On a visit to different garment factories located within the city, this reporter found that almost all of the unemployed workers are still on the lookout for new jobs.
There has been concern over the rise in the number of jobless workers, which does not augur well for the country’s once-humming apparel industry that has been acclaimed the world over.
If the present trend continued, many insiders apprehend, more factories would close down and the crowd of jobless would further swell by end of the current year.
“A large number of RMG workers are in fear and despair over losing their jobs as many of factories are going out of production in recent times,” Siddiqur Rahaman, President of Bangladesh Garment Manufactures and Exporters Association (BGMEA), the apex platform of country’s apparel-makers, told The New Nation on Tuesday.
Most of the factories now out of production are small-and medium-scale ones. They faced with challenges coming out of compliance issue, wage hike and new work-order crises.
The compliance conditions were prescribed by the western consumers for prevention of recurrence of tragedies like Rana Plaza collapse and Tazreen Fashions factory fire.  
According to BGMEA, after the disastrous Rana Plaza collapse, Accord on Fire and Building Safety, a forum of 150 European retailers and brands, and Alliance for Bangladesh Workers’ Safety, a platform of 26 US-based companies, started visiting the country’s RMG factories for spot checks of working conditions as their consumers wouldn’t use apparels made with sweated labour.

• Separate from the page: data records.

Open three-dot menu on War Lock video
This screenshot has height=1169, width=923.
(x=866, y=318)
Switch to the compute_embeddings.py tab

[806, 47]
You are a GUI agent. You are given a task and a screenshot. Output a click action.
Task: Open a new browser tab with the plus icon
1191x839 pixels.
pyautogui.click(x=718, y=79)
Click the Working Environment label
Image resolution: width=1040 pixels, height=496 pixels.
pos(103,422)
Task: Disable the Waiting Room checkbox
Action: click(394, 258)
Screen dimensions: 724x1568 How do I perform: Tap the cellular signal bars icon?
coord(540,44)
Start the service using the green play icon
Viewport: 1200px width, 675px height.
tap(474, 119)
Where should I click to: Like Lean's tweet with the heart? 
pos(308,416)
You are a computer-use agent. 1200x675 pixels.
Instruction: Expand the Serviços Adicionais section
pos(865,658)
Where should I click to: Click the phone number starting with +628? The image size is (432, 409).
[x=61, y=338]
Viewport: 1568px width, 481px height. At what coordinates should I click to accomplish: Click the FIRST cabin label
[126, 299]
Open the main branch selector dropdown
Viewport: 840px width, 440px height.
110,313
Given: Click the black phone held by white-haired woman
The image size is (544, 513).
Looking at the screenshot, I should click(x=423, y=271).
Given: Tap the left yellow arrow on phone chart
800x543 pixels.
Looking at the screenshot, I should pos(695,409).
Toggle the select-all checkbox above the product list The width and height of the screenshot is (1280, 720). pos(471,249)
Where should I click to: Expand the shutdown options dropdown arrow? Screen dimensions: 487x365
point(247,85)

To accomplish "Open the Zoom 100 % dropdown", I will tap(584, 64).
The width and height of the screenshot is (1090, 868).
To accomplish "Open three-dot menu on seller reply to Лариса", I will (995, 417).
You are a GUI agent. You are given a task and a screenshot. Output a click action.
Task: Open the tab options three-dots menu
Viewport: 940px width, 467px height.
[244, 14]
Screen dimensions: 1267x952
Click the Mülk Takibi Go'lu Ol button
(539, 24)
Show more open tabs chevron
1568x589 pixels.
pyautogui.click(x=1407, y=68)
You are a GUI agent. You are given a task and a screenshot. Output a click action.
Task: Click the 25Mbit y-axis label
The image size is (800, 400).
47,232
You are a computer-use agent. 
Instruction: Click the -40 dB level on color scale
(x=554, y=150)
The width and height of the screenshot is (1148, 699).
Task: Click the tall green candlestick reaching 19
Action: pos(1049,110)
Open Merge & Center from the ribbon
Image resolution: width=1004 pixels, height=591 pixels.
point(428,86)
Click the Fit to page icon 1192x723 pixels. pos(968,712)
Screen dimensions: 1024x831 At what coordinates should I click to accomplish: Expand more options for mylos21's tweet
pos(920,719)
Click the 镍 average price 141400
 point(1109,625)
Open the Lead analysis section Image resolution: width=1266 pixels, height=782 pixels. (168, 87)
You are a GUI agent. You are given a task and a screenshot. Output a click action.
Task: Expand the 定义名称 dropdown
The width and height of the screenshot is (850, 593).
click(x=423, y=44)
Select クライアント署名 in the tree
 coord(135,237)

Falling short on the compliance conditions and for increase in production cost, more than 200 RMG units’ owners have so far shut down their businesses. Shafiqul Alam, one of the garment workers now out of job, said “I was a sewing operator at Omi Apparel Ltd at Malibagh. But in recent times, I lost my job for closure of the factory,” he said.
Anwar-Ul-Alam Chowdhury Parvez, managing director of Evince Group, said in recent times they don’t seek fresh recruitment due to drop in new work orders by 50 per cent year-on-year basis.
Every year their fresh recruitment growth was 15 per cent, but now new recruitment has been totally halted, he said.
Echoing such rues, President of Bangladesh National Garment Workers-Employees League Sirajul Islam Rony said 80,000-82,000 workers have lost their jobs and are now passing hard days, as they have not found new sources of income yet.